NHS England delayed the care.data programme because it could not give guarantees on how the data would be used, NHS England’s director of patients and information has said.

Speaking at HC2014 in Manchester today, Tim Kelsey said that a reason for delaying the controversial programme, which will extract data from GP practices to form a national database of patient information, was because there was no legislation to prevent the data being sold for commercial reasons.

“We got caught in a very healthy debate about the guarantees we were offering the public about the safety of their data,” said Kelsey.

“Not so much that the public don’t recognise the risks of living in a digital world where hackers exist and where jigsaw identification is a possibility, but actually; could we guarantee that this data would be used for the purposes of improving healthcare?

“One of the reasons why we chose to delay the programme was so we could have more time to have these conversations as it turned out we could not give those guarantees.”

Originally planned to begin this month, care.data extractions have been delayed until the autumn and health secretary Jeremy Hunt has announced that he will legislate to prevent the Health and Social Care Information Centre from selling data for commercial use by insurers and other companies.

The amendments to the Care Bill say that information can only be released if the HSCIC “considers that disseminating the information would be for the purposes of the provision of health and social care.”

Kelsey said that he hopes this will alleviate public fear on how their data will be used.

“Recently we’ve had legislation tabled in the Commons which does provide that statutory guarantee.
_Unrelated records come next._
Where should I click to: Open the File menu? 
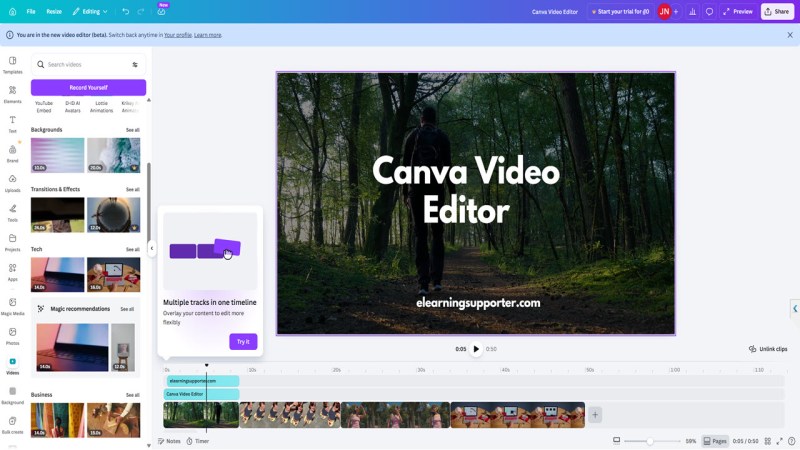[31, 11]
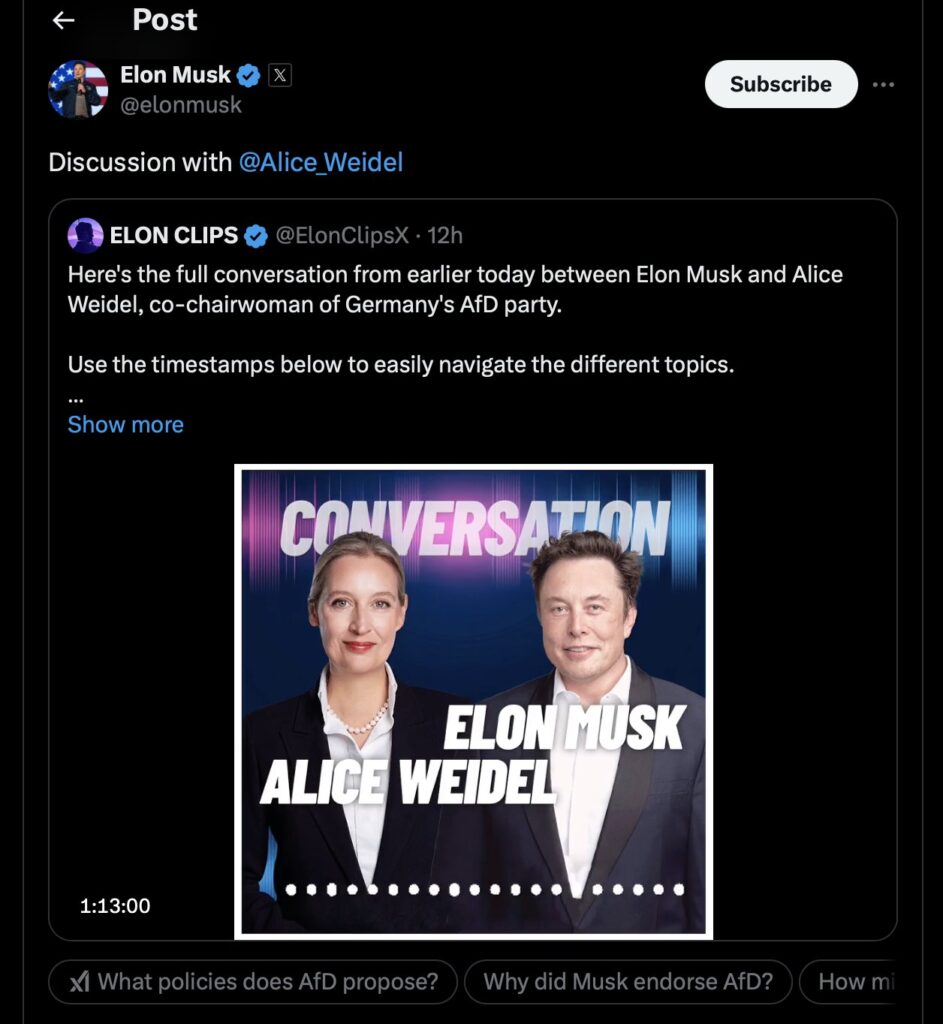This screenshot has height=1024, width=943.
Task: Expand the quoted post with Show more
Action: [125, 424]
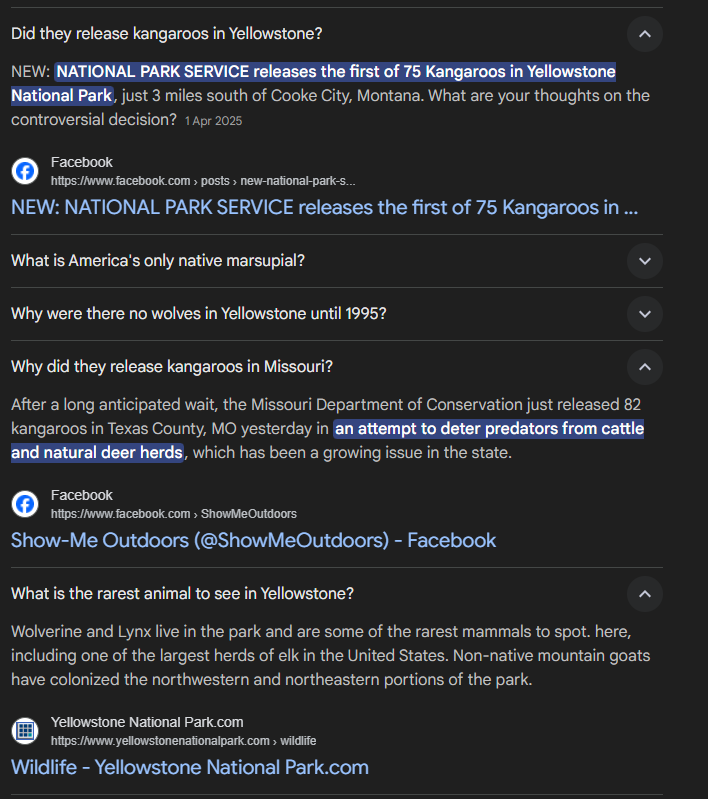Click 'What is America's only native marsupial?' question
Viewport: 708px width, 799px height.
158,261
I think this is a turning point for a different kind of contract between us and the citizens of this country, about a proper shared understanding of benefits and risk of data sharing on the one hand and guarantees about what the use of the data will be on the other,” he said.

“Care.data is the beginnings of something that without, we won’t have a health service for much longer.”

In order to regain “public faith” in the care.data programme, the HSCIC will also publish a report on detailing all the data it is releasing, and the legal basis on which it is being released, by 2 April.

In a recent Freedom of Information response questioning a statement on the HSCIC website saying that the use of care.data for insurance purposes “will remain, strictly illegal”, the HSCIC acknowledged that it is “not prohibited by legislation from providing data to insurance companies specifically.

“But it is empowered to apply discretion as to who information is provided to, based on the purpose for which the data has been requested and the interests of the health service in England,” the response says.

The wording on the website has since been changed to say the use of care.data for insurance purposes will remain, “strictly prohibited”.

The information centre was also asked to confirm whether any insurance providers had been given access to any data already.

"We are unable to state whether any organisations we have provided data to are providers of insurance since this is not a question asked when an application is submitted,” the FOI response says.